## RECORDS PROVIDED
====

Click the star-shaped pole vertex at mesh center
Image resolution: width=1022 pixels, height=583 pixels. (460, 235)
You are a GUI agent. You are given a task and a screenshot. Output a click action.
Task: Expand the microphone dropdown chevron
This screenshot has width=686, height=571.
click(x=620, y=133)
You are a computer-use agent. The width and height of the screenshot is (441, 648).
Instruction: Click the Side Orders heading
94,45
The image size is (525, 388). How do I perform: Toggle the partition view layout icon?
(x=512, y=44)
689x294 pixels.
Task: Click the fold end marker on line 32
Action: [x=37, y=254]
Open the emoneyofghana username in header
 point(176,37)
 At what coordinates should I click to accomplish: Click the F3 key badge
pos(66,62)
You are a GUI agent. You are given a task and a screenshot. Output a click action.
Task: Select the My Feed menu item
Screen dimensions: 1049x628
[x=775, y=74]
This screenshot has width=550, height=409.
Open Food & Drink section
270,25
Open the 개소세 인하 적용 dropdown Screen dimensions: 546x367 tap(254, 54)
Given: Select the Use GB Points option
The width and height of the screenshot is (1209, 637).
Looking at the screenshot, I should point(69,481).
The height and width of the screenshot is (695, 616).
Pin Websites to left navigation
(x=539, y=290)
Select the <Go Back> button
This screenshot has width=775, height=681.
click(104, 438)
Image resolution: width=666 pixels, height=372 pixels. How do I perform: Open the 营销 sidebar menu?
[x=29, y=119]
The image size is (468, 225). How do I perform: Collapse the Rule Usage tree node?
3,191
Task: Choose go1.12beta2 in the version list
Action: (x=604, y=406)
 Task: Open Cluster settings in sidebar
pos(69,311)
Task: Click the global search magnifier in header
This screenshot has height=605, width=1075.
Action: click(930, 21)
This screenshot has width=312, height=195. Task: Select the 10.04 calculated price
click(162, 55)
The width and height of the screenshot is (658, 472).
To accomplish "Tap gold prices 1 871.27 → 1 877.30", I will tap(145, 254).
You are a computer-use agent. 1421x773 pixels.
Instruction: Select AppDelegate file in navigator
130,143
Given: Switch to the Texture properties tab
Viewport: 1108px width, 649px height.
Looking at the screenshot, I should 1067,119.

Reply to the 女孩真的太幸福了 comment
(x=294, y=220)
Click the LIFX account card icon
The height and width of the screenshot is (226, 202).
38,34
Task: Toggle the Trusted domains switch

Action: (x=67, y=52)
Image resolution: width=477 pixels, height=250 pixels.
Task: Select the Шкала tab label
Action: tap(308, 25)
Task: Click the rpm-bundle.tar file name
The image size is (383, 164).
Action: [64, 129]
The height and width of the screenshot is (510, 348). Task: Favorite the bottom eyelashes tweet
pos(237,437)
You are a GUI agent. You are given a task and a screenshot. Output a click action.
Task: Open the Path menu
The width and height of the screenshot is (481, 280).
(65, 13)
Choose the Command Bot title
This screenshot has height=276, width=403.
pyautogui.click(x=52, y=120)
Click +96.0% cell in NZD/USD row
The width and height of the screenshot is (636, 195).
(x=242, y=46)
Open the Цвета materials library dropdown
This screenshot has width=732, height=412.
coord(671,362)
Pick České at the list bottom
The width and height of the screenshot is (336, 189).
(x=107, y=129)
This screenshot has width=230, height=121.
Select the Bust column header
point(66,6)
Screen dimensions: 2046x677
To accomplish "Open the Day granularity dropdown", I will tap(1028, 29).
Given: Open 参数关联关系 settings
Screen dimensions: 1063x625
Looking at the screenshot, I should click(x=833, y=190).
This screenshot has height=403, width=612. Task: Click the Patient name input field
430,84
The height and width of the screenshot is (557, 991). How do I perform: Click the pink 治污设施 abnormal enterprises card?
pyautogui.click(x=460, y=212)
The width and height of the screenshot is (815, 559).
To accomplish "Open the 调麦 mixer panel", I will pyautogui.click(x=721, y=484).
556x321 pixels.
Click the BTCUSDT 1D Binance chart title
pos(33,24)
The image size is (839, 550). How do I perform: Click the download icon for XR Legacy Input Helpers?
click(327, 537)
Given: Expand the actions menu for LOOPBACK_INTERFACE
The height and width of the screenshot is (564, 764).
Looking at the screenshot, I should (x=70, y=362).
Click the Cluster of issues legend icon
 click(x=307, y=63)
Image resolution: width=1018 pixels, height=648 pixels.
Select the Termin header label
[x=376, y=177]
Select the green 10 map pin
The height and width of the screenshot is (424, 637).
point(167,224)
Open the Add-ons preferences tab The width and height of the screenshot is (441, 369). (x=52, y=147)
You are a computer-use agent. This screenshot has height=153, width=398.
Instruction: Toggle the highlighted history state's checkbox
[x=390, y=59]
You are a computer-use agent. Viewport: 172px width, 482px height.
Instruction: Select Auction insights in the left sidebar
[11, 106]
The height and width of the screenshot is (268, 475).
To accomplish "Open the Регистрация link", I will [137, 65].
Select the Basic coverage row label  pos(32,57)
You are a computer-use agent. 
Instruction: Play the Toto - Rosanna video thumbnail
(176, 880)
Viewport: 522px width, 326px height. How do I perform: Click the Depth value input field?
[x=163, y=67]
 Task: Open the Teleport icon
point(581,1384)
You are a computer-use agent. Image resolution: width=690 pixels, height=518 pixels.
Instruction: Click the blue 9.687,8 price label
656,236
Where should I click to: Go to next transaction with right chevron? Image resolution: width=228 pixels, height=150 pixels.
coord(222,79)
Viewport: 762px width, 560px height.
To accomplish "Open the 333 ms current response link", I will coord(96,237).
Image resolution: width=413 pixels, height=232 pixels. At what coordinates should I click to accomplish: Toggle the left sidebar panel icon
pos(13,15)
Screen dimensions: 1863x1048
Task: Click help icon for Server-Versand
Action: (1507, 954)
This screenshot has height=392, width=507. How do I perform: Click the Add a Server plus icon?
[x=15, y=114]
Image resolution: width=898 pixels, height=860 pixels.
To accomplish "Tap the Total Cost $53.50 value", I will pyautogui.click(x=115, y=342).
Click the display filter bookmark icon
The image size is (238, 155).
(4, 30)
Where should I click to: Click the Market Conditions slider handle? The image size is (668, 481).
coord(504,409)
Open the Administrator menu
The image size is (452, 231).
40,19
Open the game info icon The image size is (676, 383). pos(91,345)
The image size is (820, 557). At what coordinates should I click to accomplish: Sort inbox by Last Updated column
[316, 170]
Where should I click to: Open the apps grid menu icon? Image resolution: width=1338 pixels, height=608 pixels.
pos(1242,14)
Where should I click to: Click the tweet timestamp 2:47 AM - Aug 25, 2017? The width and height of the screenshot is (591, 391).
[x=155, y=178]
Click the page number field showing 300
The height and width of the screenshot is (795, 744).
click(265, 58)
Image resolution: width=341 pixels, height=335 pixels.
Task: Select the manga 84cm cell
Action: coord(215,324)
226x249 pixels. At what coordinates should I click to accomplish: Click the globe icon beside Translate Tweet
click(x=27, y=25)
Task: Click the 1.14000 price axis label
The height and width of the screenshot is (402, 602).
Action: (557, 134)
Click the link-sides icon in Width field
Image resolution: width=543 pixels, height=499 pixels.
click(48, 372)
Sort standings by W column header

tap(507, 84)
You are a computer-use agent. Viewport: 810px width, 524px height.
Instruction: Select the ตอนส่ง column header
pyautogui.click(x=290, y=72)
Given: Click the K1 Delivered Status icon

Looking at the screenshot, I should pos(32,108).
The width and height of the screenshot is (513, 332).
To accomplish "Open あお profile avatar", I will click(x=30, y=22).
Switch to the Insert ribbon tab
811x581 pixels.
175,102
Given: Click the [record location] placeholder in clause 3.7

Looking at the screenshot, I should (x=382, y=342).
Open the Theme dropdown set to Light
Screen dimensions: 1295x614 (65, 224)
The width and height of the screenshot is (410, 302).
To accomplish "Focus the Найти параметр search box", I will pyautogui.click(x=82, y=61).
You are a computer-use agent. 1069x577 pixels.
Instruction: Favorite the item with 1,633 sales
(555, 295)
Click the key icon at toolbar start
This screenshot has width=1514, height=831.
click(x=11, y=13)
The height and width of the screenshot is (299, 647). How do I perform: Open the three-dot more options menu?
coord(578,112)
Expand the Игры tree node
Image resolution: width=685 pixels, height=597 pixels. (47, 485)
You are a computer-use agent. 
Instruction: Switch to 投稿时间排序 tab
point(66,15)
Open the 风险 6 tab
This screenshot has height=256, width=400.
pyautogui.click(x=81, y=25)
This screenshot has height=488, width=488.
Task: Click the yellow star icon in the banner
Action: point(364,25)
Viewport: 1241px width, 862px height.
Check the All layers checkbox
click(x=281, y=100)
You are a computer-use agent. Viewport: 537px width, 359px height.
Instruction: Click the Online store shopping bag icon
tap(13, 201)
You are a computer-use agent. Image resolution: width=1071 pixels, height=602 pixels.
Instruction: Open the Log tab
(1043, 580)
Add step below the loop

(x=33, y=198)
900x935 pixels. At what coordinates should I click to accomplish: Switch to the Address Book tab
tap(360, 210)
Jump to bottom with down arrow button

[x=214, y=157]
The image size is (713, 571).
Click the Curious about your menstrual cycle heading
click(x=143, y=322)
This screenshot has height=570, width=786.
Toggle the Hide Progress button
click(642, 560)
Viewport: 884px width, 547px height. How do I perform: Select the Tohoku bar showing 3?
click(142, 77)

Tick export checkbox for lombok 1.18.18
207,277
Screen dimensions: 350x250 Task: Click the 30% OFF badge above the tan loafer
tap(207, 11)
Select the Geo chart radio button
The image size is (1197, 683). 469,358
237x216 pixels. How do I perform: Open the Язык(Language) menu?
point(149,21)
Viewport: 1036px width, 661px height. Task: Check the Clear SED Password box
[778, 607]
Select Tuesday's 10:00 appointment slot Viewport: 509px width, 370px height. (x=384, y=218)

====

## WHAT NEEDS TO BE DONE
Go through the entries and copy every line that has "search".

## WRITTEN REPLY
Task: Click the global search magnifier in header
To accomplish "Focus the Найти параметр search box", I will pyautogui.click(x=82, y=61).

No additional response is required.